=== WHAT THE TASK REQUIRES ===
Below you will find a set of lines. Repeat them all exactly.

>>>

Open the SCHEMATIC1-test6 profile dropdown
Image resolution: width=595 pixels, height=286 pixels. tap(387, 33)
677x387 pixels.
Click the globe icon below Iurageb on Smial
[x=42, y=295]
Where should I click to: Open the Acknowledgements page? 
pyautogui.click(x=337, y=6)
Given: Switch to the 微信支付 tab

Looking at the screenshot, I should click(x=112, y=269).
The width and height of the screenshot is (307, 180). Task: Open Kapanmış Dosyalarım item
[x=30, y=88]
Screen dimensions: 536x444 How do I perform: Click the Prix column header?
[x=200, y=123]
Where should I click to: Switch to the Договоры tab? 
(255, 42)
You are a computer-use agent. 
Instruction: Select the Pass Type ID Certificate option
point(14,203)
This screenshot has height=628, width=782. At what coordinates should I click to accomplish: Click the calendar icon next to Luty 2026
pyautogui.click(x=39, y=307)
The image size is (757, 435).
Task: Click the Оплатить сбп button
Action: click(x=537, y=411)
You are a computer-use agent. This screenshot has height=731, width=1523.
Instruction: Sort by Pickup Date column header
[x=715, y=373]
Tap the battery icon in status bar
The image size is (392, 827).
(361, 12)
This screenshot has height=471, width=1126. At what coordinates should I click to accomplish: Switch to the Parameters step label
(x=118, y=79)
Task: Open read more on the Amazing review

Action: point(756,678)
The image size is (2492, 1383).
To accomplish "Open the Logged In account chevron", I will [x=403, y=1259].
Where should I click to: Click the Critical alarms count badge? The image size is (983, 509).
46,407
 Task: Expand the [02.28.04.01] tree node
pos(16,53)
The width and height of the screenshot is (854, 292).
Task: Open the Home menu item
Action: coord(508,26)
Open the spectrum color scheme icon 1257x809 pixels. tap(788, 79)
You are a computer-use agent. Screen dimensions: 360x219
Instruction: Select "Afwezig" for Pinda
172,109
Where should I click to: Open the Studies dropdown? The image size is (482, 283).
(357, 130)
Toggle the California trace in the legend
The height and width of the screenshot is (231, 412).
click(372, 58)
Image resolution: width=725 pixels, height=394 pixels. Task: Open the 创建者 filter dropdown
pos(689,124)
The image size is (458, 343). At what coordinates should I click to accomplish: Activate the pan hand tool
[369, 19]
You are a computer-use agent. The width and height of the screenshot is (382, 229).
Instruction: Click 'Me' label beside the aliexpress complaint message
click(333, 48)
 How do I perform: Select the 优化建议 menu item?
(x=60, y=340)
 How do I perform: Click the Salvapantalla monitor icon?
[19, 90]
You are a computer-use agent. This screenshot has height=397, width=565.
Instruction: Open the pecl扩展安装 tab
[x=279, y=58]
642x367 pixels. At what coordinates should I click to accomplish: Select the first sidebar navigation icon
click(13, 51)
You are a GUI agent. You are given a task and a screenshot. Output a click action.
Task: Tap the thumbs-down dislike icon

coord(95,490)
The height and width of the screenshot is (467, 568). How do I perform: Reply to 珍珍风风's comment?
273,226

<<<

=== PROBLEM SOLUTION ===
Open the SCHEMATIC1-test6 profile dropdown
Image resolution: width=595 pixels, height=286 pixels. tap(387, 33)
677x387 pixels.
Click the globe icon below Iurageb on Smial
[x=42, y=295]
Where should I click to: Open the Acknowledgements page? 
pyautogui.click(x=337, y=6)
Given: Switch to the 微信支付 tab

Looking at the screenshot, I should click(x=112, y=269).
The width and height of the screenshot is (307, 180). Task: Open Kapanmış Dosyalarım item
[x=30, y=88]
Screen dimensions: 536x444 How do I perform: Click the Prix column header?
[x=200, y=123]
Where should I click to: Switch to the Договоры tab? 
(255, 42)
You are a computer-use agent. 
Instruction: Select the Pass Type ID Certificate option
point(14,203)
This screenshot has height=628, width=782. At what coordinates should I click to accomplish: Click the calendar icon next to Luty 2026
pyautogui.click(x=39, y=307)
The image size is (757, 435).
Task: Click the Оплатить сбп button
Action: click(x=537, y=411)
You are a computer-use agent. This screenshot has height=731, width=1523.
Instruction: Sort by Pickup Date column header
[x=715, y=373]
Tap the battery icon in status bar
The image size is (392, 827).
(361, 12)
This screenshot has height=471, width=1126. At what coordinates should I click to accomplish: Switch to the Parameters step label
(x=118, y=79)
Task: Open read more on the Amazing review

Action: point(756,678)
The image size is (2492, 1383).
To accomplish "Open the Logged In account chevron", I will [x=403, y=1259].
Where should I click to: Click the Critical alarms count badge? The image size is (983, 509).
46,407
 Task: Expand the [02.28.04.01] tree node
pos(16,53)
The width and height of the screenshot is (854, 292).
Task: Open the Home menu item
Action: coord(508,26)
Open the spectrum color scheme icon 1257x809 pixels. tap(788, 79)
You are a computer-use agent. Screen dimensions: 360x219
Instruction: Select "Afwezig" for Pinda
172,109
Where should I click to: Open the Studies dropdown? The image size is (482, 283).
(357, 130)
Toggle the California trace in the legend
The height and width of the screenshot is (231, 412).
click(372, 58)
Image resolution: width=725 pixels, height=394 pixels. Task: Open the 创建者 filter dropdown
pos(689,124)
The image size is (458, 343). At what coordinates should I click to accomplish: Activate the pan hand tool
[369, 19]
You are a computer-use agent. The width and height of the screenshot is (382, 229).
Instruction: Click 'Me' label beside the aliexpress complaint message
click(333, 48)
 How do I perform: Select the 优化建议 menu item?
(x=60, y=340)
 How do I perform: Click the Salvapantalla monitor icon?
[19, 90]
You are a computer-use agent. This screenshot has height=397, width=565.
Instruction: Open the pecl扩展安装 tab
[x=279, y=58]
642x367 pixels. At what coordinates should I click to accomplish: Select the first sidebar navigation icon
click(13, 51)
You are a GUI agent. You are given a task and a screenshot. Output a click action.
Task: Tap the thumbs-down dislike icon

coord(95,490)
The height and width of the screenshot is (467, 568). How do I perform: Reply to 珍珍风风's comment?
273,226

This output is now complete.